Batalla and Sala, on the basis of sediment yields from 22 selected streams draining areas from 10 to 10,000 ha., demonstrated a curvilinear relation between specific sediment yield and basin area, with a maximum recorded at an intermediate basin area. They noted the parallel trend discovered by Church and Slaymaker (1989) and speculated that in the Spanish data it was the intensity of late glacial periglacial processes that had generated exceptional sediment availability and that this slug of sediment is still making its way to the ocean.
Throne and Conacher used data on sediment accumulation from 24 hillslope catchments to estimate rates of soil loss. Inbar continued his analysis of boulder transport in the upperJordan River and concluded that catastrophic floods are the effective modifiers of fluvial landforms.
Psuty calculated annual sediment budgets for a series of coastal sections at Sandy Hook, New Jersey and was thereby able to plot the shifting locus of maximum sediment loss over time. The influence of beach nourishment sources could also be plotted over time.
Slaymaker discussed the land management implications of sediment budgetting and illustrated with reference to various scales of analysis in North America.
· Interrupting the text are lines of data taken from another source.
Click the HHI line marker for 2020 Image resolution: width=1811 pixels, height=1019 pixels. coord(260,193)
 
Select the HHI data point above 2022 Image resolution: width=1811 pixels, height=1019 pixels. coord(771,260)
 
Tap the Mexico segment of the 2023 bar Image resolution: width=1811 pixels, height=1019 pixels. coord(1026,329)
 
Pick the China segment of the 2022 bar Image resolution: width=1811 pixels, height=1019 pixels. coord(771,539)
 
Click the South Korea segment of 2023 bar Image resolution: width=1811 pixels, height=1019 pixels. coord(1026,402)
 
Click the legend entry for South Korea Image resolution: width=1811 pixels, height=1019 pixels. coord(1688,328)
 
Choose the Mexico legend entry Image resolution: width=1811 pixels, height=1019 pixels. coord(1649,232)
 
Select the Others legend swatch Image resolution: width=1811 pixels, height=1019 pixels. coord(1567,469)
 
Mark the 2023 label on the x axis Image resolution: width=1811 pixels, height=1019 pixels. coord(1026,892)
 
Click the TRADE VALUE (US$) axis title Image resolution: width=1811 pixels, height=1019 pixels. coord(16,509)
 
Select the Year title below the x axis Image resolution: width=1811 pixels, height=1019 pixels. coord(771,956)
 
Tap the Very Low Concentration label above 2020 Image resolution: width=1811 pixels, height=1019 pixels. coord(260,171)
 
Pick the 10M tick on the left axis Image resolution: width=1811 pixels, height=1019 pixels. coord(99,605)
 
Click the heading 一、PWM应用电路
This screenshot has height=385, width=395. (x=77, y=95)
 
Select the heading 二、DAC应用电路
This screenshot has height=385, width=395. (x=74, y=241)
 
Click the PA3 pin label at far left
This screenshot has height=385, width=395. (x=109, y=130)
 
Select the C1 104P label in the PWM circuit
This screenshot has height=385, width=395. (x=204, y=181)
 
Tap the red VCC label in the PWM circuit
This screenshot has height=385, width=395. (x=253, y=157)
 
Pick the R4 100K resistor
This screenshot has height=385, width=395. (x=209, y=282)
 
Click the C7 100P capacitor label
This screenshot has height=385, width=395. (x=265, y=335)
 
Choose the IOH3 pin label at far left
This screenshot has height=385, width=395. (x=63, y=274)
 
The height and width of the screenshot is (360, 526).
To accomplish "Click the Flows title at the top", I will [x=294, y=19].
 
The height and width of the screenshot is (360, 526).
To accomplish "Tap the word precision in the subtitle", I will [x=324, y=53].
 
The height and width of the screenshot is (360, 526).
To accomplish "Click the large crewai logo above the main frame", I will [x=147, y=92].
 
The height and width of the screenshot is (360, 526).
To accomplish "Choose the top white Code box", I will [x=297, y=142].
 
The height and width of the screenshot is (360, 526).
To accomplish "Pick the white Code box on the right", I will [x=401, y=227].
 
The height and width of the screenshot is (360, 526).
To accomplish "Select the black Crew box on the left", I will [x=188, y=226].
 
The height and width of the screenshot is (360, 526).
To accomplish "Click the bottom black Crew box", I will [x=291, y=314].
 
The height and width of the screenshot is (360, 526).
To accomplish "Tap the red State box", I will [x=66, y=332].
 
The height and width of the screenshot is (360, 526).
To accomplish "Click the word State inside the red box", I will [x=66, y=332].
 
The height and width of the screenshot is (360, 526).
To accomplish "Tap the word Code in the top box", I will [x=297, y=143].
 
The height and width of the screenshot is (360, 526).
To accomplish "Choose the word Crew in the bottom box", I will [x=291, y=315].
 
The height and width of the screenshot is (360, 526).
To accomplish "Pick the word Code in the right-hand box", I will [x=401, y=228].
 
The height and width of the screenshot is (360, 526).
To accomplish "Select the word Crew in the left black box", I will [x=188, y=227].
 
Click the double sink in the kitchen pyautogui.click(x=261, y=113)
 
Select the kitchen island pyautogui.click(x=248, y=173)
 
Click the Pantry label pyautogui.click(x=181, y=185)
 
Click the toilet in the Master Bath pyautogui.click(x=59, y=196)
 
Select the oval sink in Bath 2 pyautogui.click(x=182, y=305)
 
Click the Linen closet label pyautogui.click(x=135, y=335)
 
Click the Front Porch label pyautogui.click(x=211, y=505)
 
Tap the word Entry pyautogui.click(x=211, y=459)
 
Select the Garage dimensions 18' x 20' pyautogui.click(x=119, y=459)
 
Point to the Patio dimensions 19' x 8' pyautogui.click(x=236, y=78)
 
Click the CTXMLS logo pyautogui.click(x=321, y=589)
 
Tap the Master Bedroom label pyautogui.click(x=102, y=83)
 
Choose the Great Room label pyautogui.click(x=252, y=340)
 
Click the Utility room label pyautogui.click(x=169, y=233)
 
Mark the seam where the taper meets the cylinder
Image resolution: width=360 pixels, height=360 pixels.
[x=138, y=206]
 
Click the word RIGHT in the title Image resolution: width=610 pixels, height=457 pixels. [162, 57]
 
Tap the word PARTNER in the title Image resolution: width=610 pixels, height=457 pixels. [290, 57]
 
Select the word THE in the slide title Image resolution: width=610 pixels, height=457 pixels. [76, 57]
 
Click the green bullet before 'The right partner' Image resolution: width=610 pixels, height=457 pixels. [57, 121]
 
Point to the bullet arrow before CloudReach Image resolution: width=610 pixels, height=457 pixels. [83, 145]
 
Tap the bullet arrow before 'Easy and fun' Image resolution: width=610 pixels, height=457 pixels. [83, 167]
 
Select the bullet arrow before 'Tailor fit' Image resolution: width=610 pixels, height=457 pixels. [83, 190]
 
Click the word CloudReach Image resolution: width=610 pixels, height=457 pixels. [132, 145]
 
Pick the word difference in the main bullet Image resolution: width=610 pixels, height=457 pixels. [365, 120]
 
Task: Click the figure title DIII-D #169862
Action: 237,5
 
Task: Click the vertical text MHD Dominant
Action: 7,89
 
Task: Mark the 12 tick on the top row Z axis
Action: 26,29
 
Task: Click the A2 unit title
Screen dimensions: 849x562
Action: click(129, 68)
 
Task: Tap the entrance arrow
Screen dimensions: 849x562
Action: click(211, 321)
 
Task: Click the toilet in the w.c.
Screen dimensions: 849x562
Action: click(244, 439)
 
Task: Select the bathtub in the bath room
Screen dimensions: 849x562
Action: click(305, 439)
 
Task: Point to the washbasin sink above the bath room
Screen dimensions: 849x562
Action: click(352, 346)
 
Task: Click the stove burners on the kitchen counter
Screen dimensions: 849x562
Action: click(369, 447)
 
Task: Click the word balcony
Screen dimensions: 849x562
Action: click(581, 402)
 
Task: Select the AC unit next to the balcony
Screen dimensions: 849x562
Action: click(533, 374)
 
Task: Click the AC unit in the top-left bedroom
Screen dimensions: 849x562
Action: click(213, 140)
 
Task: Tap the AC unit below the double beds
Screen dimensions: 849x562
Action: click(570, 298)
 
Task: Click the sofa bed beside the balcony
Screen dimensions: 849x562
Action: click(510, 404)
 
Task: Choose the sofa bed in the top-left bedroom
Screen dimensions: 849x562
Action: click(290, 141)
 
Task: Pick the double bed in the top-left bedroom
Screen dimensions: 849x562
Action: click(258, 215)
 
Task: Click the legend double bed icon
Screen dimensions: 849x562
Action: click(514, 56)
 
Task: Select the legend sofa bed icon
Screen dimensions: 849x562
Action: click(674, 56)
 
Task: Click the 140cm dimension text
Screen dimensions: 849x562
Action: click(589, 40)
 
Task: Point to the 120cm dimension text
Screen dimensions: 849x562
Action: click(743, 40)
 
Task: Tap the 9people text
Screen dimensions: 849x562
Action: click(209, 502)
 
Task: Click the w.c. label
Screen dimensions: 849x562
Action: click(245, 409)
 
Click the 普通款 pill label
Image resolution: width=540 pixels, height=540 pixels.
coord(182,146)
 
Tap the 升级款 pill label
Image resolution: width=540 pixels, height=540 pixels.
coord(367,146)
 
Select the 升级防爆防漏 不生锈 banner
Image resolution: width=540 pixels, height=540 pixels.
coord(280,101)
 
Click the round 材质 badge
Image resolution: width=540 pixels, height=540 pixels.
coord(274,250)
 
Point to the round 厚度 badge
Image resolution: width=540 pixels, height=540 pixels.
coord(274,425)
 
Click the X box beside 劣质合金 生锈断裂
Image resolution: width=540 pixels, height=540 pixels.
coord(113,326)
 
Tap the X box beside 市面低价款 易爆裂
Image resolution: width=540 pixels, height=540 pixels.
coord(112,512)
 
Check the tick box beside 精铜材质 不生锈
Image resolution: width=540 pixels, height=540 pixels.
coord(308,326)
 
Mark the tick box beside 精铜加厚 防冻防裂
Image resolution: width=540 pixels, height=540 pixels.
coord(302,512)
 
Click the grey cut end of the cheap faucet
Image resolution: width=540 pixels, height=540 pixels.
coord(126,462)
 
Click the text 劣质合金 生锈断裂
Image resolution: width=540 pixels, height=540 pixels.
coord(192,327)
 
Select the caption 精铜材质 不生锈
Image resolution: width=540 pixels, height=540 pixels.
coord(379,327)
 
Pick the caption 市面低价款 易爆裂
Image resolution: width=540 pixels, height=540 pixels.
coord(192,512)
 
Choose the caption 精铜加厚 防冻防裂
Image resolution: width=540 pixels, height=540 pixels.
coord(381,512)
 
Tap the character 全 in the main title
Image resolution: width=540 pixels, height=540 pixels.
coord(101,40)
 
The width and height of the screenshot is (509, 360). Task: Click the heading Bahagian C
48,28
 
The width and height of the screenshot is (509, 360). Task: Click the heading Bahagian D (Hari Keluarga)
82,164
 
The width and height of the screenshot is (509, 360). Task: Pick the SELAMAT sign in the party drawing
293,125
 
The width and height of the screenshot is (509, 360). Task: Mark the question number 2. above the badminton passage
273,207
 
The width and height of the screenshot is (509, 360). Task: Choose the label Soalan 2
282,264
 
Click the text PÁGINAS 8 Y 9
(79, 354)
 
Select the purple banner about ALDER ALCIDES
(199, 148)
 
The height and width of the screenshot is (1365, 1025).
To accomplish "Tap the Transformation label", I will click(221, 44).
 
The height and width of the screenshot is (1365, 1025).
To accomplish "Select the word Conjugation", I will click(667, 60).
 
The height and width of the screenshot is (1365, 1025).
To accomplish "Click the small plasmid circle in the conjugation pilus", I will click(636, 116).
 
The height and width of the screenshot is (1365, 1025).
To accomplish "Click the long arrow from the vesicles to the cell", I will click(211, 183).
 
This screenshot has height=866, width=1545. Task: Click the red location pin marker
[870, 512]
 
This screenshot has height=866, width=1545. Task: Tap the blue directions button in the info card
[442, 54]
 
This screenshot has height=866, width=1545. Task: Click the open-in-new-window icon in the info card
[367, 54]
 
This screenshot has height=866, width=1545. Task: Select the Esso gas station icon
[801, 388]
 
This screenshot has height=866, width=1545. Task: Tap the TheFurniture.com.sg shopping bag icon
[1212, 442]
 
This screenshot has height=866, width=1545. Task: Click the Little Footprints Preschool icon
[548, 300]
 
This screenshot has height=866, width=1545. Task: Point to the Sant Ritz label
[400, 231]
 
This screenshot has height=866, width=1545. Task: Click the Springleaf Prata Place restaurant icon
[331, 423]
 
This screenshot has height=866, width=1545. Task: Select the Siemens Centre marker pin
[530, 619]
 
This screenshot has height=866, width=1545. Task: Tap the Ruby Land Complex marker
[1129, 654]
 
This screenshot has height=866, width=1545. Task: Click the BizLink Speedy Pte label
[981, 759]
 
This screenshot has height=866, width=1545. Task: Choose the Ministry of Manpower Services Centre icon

Although the number of contributions to this session was disappointingly small, the presentations were coherent and had the following common denominators:
- The importance of scale effects in sediment budgetting
- The value of quantitative sediment budgets
- The applied significance of sediment yield and budget studies and
- The flexibility of the sediment budget approach as applied to suspended sediment transport, bedload transport and coastal longshore processes.